[Records contained in a dataset]
┄┄┄┄┄┄

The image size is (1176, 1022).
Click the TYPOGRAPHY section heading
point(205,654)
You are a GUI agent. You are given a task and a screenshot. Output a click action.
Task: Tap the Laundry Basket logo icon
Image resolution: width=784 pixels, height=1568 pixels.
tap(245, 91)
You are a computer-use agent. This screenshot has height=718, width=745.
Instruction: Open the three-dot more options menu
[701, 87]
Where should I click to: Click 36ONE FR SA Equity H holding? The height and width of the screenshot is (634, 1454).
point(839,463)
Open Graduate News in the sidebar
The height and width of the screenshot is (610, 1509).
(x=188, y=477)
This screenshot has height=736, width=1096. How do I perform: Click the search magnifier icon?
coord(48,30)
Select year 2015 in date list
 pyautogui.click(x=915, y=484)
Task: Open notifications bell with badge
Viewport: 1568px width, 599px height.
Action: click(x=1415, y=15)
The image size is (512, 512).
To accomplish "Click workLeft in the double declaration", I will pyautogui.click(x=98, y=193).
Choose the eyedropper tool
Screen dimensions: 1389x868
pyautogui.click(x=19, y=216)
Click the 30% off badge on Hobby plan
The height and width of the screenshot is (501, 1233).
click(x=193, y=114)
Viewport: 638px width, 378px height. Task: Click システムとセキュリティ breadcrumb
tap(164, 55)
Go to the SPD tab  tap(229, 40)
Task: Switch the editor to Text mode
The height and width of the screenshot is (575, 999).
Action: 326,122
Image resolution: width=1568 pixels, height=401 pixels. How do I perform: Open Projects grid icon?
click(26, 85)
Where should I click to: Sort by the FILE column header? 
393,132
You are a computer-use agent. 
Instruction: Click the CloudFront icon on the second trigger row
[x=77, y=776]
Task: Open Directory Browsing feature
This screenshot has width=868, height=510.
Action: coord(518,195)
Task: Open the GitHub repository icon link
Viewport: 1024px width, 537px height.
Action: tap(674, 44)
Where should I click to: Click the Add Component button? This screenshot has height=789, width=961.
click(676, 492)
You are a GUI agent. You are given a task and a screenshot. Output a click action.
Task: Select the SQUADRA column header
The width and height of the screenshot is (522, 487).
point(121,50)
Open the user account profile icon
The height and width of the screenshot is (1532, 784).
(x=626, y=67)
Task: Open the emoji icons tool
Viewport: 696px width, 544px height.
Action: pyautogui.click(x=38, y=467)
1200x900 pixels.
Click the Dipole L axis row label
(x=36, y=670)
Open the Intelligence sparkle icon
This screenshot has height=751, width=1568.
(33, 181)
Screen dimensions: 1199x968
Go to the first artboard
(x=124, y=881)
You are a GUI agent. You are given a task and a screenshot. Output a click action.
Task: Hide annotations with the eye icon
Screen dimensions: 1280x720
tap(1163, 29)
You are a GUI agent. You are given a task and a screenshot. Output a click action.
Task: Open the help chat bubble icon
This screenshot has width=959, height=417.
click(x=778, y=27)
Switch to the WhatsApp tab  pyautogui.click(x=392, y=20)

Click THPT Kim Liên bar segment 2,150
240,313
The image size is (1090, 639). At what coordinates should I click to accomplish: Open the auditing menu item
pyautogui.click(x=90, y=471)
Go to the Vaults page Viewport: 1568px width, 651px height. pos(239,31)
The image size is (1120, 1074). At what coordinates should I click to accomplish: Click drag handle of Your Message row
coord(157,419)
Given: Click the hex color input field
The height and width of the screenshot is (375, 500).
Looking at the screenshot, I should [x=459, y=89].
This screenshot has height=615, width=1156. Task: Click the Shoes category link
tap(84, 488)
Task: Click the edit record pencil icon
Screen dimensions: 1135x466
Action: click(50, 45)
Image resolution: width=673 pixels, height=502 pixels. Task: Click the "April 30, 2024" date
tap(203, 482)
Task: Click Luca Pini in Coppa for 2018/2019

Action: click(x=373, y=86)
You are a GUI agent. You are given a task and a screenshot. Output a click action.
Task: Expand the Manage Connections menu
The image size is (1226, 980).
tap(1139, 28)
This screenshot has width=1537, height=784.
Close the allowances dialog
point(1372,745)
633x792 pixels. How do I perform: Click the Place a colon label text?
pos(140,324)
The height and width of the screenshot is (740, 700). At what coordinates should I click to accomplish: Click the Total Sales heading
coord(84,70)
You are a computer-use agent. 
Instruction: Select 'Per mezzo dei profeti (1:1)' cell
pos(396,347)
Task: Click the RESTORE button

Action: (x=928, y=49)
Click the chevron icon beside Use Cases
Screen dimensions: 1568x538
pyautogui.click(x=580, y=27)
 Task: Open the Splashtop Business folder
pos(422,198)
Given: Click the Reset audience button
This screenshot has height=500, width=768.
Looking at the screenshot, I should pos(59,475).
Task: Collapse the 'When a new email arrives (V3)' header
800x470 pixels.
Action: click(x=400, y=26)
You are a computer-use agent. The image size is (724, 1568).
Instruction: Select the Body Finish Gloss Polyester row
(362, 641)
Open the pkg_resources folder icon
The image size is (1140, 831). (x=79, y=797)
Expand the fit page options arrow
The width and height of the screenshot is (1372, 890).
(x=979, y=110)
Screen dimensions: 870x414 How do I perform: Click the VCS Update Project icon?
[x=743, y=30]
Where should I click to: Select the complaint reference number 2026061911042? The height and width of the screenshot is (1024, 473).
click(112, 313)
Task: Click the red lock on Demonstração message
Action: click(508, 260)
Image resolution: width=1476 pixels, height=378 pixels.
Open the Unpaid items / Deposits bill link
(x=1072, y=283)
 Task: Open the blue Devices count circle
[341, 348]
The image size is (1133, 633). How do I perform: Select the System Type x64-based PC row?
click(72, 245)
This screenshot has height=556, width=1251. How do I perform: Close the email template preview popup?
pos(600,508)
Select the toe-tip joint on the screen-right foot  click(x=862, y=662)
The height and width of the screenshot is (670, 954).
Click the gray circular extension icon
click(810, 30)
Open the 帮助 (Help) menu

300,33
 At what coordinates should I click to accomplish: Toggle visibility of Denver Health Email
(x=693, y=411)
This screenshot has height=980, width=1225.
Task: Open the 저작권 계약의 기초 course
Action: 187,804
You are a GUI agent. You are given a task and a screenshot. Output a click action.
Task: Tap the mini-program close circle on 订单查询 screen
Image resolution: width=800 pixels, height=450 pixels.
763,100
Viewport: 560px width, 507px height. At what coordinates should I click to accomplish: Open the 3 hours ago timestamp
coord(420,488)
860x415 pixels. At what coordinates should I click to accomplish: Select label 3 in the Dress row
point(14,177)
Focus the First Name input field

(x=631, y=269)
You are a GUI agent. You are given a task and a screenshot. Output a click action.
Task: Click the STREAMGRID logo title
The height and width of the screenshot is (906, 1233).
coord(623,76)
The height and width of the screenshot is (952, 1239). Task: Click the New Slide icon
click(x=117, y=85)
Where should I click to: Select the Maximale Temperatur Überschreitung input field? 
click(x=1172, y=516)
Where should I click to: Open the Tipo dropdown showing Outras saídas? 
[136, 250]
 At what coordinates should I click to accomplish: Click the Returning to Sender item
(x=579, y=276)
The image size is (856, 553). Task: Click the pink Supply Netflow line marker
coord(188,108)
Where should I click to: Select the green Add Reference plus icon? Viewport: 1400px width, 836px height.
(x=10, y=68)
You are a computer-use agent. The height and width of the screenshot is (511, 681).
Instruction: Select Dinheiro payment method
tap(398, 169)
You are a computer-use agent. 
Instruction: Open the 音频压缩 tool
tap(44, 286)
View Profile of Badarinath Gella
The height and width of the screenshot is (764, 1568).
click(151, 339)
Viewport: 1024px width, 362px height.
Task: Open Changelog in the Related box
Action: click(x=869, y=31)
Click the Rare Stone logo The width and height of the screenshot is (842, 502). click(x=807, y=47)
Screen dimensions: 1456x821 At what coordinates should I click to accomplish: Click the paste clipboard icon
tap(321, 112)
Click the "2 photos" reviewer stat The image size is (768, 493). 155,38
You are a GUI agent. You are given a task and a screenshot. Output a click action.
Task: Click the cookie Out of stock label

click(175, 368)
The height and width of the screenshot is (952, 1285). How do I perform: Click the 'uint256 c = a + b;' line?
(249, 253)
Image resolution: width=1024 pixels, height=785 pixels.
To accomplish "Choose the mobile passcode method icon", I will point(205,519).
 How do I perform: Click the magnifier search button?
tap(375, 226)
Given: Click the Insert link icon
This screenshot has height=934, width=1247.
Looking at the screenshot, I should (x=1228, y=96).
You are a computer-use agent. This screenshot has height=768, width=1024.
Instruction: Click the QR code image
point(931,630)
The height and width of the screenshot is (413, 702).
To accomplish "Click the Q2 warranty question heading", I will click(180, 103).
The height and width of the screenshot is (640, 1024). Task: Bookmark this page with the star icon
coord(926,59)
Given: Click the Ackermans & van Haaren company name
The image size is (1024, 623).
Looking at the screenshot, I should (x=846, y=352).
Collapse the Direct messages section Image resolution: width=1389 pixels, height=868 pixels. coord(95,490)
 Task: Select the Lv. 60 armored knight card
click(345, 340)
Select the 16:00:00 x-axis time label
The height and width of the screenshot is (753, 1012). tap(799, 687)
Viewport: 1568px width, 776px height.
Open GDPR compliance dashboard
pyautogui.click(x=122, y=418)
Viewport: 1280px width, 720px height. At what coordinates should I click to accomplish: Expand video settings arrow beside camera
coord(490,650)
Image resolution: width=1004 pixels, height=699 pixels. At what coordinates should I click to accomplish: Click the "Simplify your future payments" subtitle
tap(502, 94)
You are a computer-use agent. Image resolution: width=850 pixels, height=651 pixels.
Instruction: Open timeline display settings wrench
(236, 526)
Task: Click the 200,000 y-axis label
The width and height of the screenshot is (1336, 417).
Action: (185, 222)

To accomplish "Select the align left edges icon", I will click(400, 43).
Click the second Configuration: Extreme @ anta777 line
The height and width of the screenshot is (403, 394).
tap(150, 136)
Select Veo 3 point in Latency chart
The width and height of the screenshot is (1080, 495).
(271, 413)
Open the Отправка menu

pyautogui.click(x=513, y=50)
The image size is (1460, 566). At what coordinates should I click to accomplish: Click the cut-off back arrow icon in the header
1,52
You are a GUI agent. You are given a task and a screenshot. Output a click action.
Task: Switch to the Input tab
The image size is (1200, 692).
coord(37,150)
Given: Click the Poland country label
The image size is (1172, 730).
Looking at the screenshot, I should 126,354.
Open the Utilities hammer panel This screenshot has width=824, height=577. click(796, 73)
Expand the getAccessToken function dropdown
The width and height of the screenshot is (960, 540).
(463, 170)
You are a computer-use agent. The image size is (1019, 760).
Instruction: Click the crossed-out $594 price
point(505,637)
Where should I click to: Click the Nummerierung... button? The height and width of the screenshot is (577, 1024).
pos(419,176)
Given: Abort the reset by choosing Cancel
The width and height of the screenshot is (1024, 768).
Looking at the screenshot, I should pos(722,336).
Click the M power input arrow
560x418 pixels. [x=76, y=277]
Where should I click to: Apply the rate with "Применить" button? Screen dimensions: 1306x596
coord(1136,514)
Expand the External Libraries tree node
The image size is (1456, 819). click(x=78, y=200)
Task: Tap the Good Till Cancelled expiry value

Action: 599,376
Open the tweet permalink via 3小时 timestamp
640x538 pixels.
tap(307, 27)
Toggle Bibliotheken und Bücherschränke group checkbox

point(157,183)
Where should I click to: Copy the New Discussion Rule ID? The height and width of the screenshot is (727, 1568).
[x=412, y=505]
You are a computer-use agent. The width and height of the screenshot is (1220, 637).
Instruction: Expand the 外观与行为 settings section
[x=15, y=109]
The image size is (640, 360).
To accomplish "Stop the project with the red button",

┄┄┄┄┄┄

**TASK ITEM**
All that belongs in the answer is the run of lines above from the line containing "Where should I click to: Sort" through the line containing "Task: Open Directory Browsing feature", exactly as written.

**ANSWER AREA**
Where should I click to: Sort by the FILE column header? 
393,132
You are a computer-use agent. 
Instruction: Click the CloudFront icon on the second trigger row
[x=77, y=776]
Task: Open Directory Browsing feature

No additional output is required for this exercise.